_Consigna_
Transcribe literalmente todas las líneas del material que aparece a continuación.

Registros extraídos
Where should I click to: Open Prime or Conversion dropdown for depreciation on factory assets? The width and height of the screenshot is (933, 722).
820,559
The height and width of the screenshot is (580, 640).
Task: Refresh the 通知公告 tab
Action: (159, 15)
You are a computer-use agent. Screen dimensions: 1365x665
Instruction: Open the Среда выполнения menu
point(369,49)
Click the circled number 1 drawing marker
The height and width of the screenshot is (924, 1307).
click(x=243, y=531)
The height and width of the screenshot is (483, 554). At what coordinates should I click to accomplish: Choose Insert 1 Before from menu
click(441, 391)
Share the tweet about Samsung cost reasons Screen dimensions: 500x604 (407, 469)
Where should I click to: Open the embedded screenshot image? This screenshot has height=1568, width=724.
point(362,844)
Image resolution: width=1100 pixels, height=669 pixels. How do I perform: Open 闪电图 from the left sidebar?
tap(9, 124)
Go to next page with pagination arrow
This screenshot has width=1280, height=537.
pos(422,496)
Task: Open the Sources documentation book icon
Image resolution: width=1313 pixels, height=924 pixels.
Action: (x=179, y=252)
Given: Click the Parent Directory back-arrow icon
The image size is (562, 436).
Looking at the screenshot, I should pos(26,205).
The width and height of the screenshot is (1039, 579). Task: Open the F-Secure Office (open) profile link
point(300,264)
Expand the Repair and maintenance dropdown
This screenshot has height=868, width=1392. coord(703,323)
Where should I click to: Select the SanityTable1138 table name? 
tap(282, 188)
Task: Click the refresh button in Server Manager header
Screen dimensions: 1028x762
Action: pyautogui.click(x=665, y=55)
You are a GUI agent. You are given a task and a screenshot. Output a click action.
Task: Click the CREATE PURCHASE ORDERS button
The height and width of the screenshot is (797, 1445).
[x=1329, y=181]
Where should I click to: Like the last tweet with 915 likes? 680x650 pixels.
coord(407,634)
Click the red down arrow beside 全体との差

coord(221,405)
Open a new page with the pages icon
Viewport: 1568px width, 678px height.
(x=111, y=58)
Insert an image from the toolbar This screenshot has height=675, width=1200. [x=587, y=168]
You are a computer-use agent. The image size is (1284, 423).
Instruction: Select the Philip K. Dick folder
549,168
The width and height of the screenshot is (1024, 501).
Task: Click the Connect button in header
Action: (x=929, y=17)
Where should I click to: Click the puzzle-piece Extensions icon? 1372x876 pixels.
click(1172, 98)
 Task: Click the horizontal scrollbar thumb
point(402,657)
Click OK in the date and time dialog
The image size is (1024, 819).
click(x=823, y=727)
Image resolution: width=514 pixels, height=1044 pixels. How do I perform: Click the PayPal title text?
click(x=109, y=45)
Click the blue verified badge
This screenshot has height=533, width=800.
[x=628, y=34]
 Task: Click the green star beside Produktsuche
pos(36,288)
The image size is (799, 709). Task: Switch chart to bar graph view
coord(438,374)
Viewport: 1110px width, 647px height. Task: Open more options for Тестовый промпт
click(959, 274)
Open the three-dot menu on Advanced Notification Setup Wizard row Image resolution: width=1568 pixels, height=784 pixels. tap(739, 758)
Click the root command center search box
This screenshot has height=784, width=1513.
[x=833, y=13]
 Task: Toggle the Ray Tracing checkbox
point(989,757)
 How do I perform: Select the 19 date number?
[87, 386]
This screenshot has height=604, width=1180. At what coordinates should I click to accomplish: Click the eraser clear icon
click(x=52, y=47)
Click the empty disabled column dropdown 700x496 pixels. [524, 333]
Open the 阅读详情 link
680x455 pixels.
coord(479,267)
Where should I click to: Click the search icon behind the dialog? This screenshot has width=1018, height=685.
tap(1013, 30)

_Respuesta_
Where should I click to: Open Prime or Conversion dropdown for depreciation on factory assets? The width and height of the screenshot is (933, 722).
820,559
The height and width of the screenshot is (580, 640).
Task: Refresh the 通知公告 tab
Action: (159, 15)
You are a computer-use agent. Screen dimensions: 1365x665
Instruction: Open the Среда выполнения menu
point(369,49)
Click the circled number 1 drawing marker
The height and width of the screenshot is (924, 1307).
click(x=243, y=531)
The height and width of the screenshot is (483, 554). At what coordinates should I click to accomplish: Choose Insert 1 Before from menu
click(441, 391)
Share the tweet about Samsung cost reasons Screen dimensions: 500x604 (407, 469)
Where should I click to: Open the embedded screenshot image? This screenshot has height=1568, width=724.
point(362,844)
Image resolution: width=1100 pixels, height=669 pixels. How do I perform: Open 闪电图 from the left sidebar?
tap(9, 124)
Go to next page with pagination arrow
This screenshot has width=1280, height=537.
pos(422,496)
Task: Open the Sources documentation book icon
Image resolution: width=1313 pixels, height=924 pixels.
Action: (x=179, y=252)
Given: Click the Parent Directory back-arrow icon
The image size is (562, 436).
Looking at the screenshot, I should pos(26,205).
The width and height of the screenshot is (1039, 579). Task: Open the F-Secure Office (open) profile link
point(300,264)
Expand the Repair and maintenance dropdown
This screenshot has height=868, width=1392. coord(703,323)
Where should I click to: Select the SanityTable1138 table name? 
tap(282, 188)
Task: Click the refresh button in Server Manager header
Screen dimensions: 1028x762
Action: pyautogui.click(x=665, y=55)
You are a GUI agent. You are given a task and a screenshot. Output a click action.
Task: Click the CREATE PURCHASE ORDERS button
The height and width of the screenshot is (797, 1445).
[x=1329, y=181]
Where should I click to: Like the last tweet with 915 likes? 680x650 pixels.
coord(407,634)
Click the red down arrow beside 全体との差

coord(221,405)
Open a new page with the pages icon
Viewport: 1568px width, 678px height.
(x=111, y=58)
Insert an image from the toolbar This screenshot has height=675, width=1200. [x=587, y=168]
You are a computer-use agent. The image size is (1284, 423).
Instruction: Select the Philip K. Dick folder
549,168
The width and height of the screenshot is (1024, 501).
Task: Click the Connect button in header
Action: (x=929, y=17)
Where should I click to: Click the puzzle-piece Extensions icon? 1372x876 pixels.
click(1172, 98)
 Task: Click the horizontal scrollbar thumb
point(402,657)
Click OK in the date and time dialog
The image size is (1024, 819).
click(x=823, y=727)
Image resolution: width=514 pixels, height=1044 pixels. How do I perform: Click the PayPal title text?
click(x=109, y=45)
Click the blue verified badge
This screenshot has height=533, width=800.
[x=628, y=34]
 Task: Click the green star beside Produktsuche
pos(36,288)
The image size is (799, 709). Task: Switch chart to bar graph view
coord(438,374)
Viewport: 1110px width, 647px height. Task: Open more options for Тестовый промпт
click(959, 274)
Open the three-dot menu on Advanced Notification Setup Wizard row Image resolution: width=1568 pixels, height=784 pixels. tap(739, 758)
Click the root command center search box
This screenshot has height=784, width=1513.
[x=833, y=13]
 Task: Toggle the Ray Tracing checkbox
point(989,757)
 How do I perform: Select the 19 date number?
[87, 386]
This screenshot has height=604, width=1180. At what coordinates should I click to accomplish: Click the eraser clear icon
click(x=52, y=47)
Click the empty disabled column dropdown 700x496 pixels. [524, 333]
Open the 阅读详情 link
680x455 pixels.
coord(479,267)
Where should I click to: Click the search icon behind the dialog? This screenshot has width=1018, height=685.
tap(1013, 30)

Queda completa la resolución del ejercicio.